Some doctors have also expressed concern about the motivations of some patients asking to die. According to the state health authority, the three leading reasons given for using the law are “losing autonomy”, being “less able to engage in activities making life enjoyable” and “loss of dignity”.

Nearly half said being a “burden on family, friends/caregivers” was a concern alongside other reasons. More than 150 people said the cost of medical treatment fed into their decision.

Porter said she is not disturbed by these numbers because “everyone who is sick worries about being a burden on their family” and patients are not citing that as the primary reason for seeking to end their lives.

She said that almost everyone she has dealt with has made their peace with being terminally ill in part because more than 80% of those who ask to end their lives are 65 or older and most are in hospice care. But occasionally she is called on to assist someone who is young and that is a different matter.

“Most people come to terms with their death but not if they’re younger. The youngest person I dealt with was a gentleman who was about 26 years old. He was so sad because he had never been in love and he really had wanted to experience that,” she said.

In 2014, a 29-year-old woman with brain cancer, Brittany Maynard, moved from California to Oregon to take advantage of the law. Maynard went public, setting a date for her death and posting a series of videos pressing for legalisation of assisted dying in other states.

Three days after Maynard took the medication, a Vatican official condemned her for “saying no to life”. Maynard’s mother, Deborah, wrote that her dying daughter did “not deserve to be labelled as reprehensible by strangers a continent away who do not know her or the particulars of her situation”.

Maynard’s public discussion of her decision to end her life did more than any other single patient in Oregon to spread awareness and support for the law. She prompted California to adopt similar legislation.

More broadly, Oregon’s law has forced a greater focus on how people die, with doctors and medical institutions paying closer attention to palliative care and reducing suffering toward the end of life. It has also contributed to the rapid expansion of hospice care.

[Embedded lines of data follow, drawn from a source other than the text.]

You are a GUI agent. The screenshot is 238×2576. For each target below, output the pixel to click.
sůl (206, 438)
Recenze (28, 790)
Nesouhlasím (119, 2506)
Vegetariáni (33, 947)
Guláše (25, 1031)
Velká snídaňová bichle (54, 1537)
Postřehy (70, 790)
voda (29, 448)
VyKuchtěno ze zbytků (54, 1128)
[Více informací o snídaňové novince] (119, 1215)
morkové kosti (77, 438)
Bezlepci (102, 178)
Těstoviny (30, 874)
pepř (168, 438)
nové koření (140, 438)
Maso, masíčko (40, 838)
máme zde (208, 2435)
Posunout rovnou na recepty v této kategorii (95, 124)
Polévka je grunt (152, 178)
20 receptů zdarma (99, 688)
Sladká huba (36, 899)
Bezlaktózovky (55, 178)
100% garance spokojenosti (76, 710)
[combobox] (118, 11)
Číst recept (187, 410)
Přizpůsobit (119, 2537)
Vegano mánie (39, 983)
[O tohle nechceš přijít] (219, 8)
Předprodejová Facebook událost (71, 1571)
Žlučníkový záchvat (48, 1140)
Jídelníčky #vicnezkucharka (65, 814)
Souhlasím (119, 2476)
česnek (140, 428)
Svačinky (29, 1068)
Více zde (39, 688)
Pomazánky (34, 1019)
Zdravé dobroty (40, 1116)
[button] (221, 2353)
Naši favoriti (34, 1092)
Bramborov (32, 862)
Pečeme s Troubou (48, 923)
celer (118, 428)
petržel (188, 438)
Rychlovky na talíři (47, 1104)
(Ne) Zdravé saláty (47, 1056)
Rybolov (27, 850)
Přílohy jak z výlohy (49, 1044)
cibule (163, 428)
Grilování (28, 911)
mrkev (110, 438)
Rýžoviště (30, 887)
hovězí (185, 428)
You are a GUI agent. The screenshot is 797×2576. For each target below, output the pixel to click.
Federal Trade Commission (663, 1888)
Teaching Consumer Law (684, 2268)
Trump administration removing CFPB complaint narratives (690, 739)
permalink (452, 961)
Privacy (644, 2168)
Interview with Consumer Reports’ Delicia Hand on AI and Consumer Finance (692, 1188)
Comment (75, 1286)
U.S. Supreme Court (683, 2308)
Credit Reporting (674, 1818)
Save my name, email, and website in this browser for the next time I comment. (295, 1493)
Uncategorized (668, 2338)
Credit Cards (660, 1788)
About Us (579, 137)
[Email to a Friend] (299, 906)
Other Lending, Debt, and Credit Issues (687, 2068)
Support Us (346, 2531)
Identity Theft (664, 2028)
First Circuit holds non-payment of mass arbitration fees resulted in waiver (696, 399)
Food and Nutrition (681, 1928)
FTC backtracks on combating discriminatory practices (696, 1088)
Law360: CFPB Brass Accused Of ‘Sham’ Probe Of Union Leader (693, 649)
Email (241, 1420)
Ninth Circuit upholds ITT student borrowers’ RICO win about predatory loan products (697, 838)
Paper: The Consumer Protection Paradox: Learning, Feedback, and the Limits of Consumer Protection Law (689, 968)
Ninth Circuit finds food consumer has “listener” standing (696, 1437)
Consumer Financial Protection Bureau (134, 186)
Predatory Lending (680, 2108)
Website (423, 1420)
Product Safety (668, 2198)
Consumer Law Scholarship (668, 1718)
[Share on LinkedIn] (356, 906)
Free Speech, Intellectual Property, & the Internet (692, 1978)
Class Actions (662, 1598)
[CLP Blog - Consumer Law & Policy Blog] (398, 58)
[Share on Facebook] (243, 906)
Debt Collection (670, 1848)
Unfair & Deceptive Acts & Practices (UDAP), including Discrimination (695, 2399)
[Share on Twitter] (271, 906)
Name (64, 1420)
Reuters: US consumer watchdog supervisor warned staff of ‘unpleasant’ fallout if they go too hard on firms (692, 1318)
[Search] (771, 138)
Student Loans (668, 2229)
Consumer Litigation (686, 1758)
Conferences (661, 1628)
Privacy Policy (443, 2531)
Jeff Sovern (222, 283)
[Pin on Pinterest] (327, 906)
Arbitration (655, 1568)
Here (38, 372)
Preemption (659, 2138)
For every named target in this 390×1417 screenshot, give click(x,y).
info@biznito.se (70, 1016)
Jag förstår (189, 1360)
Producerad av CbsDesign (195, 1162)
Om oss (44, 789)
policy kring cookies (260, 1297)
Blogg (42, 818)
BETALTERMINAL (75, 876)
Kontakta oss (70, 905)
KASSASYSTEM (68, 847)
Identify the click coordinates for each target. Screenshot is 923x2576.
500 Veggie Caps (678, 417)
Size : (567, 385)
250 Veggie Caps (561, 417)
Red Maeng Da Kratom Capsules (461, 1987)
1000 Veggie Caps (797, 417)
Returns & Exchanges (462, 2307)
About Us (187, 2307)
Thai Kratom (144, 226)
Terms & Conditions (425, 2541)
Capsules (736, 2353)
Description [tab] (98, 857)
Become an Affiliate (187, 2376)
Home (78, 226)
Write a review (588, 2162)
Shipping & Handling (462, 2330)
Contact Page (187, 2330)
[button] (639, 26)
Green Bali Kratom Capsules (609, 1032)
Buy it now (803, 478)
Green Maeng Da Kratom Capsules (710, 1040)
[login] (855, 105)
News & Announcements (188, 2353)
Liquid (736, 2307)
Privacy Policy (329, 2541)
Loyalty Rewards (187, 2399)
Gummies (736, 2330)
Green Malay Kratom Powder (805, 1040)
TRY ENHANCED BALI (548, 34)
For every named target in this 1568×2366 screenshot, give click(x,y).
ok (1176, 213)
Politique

Still, some in the medical profession remain steadfastly opposed. Charles Bentz, one of the law’s most prominent critics in Oregon, has described it as “one of the worst things to happen to the profession of medicine since the Middle Ages”.

Jackson regards such views as marginal amid growing public support for assisted dying in Oregon and nationally.

“My Catholic cousin did it with a blessing of his family,” she said.

Jackson has personal reasons to appreciate the Death with Dignity Act. Thirty years ago, her partner, John, endured a “terrible death” from liver cancer before assisted dying was available.

In 2009, she met William Duncan – a vascular surgeon from Massachusetts “who morphed into a cowboy in Oregon” – on an internet dating site. A few years later, Duncan was diagnosed with prostate cancer and became very ill. His doctor was reluctant to sign the necessary forms but eventually agreed when Duncan declined further treatment.

The day after Thanksgiving, the family drove him through the snow to his log cabin in central Oregon. Duncan drank the medication with a bourbon cocktail as a chaser with Jackson at his side.

“Now he had that prescription, he was able to enjoy his last days,” she said.

Now Jackson, who has the autoimmune diseases multiple sclerosis and scleroderma, wonders if some day she may use the law herself.

“I get times when I’m not able to see. That’s an MS thing. I have been in a position where I wasn’t able to walk. My fingers don’t work,” she said.

“It’s comforting to know the law is there.”